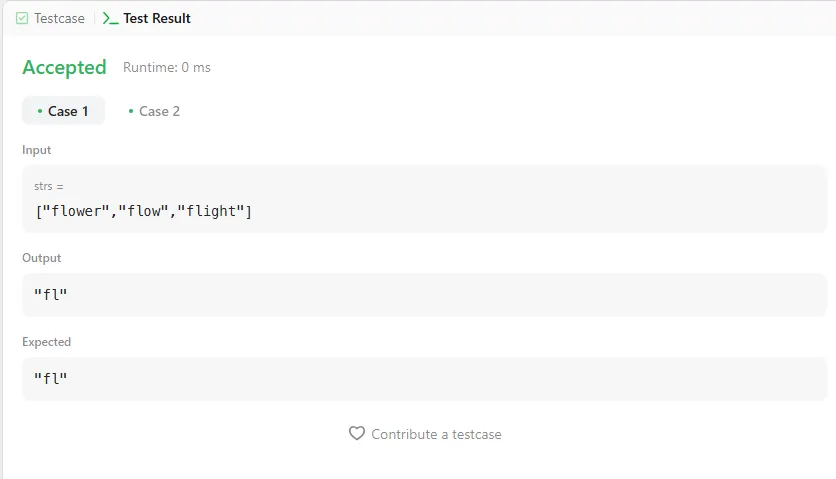This screenshot has height=479, width=836.
Task: Open the Contribute a testcase link
Action: click(x=436, y=434)
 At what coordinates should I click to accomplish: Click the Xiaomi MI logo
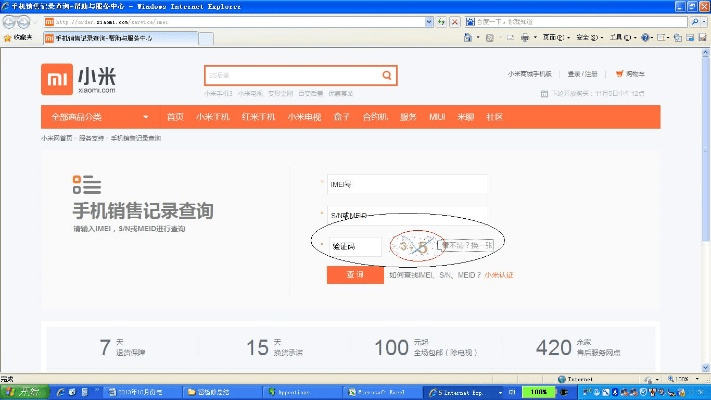click(x=55, y=80)
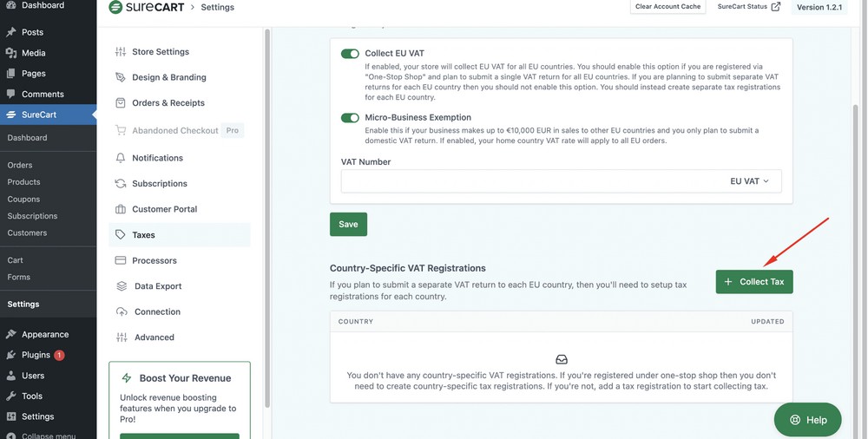Click the Orders & Receipts bag icon
The image size is (868, 439).
point(121,103)
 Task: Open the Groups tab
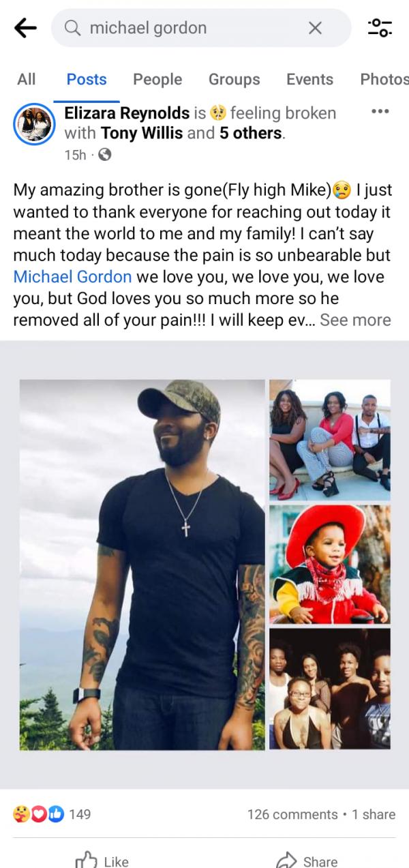coord(234,79)
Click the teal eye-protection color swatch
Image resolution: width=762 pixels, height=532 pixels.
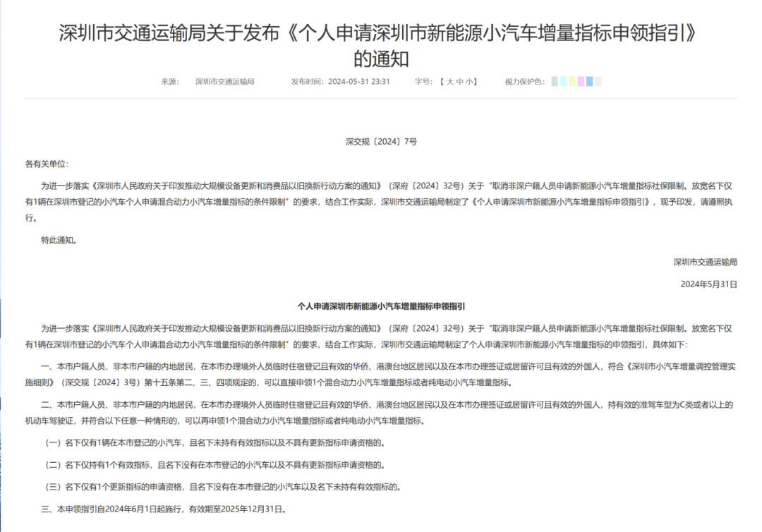[x=555, y=81]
━━━━━━━━━━━━━━━━
# PROBLEM STATEMENT:
Omit the pictures and please write out exactly the lines between the one containing "Task: Open the Groups tab" and the last line of the entries, both included.

# FINISHED TASK:
 Task: Open the Groups tab
coord(234,79)
Click the teal eye-protection color swatch
Image resolution: width=762 pixels, height=532 pixels.
[x=555, y=81]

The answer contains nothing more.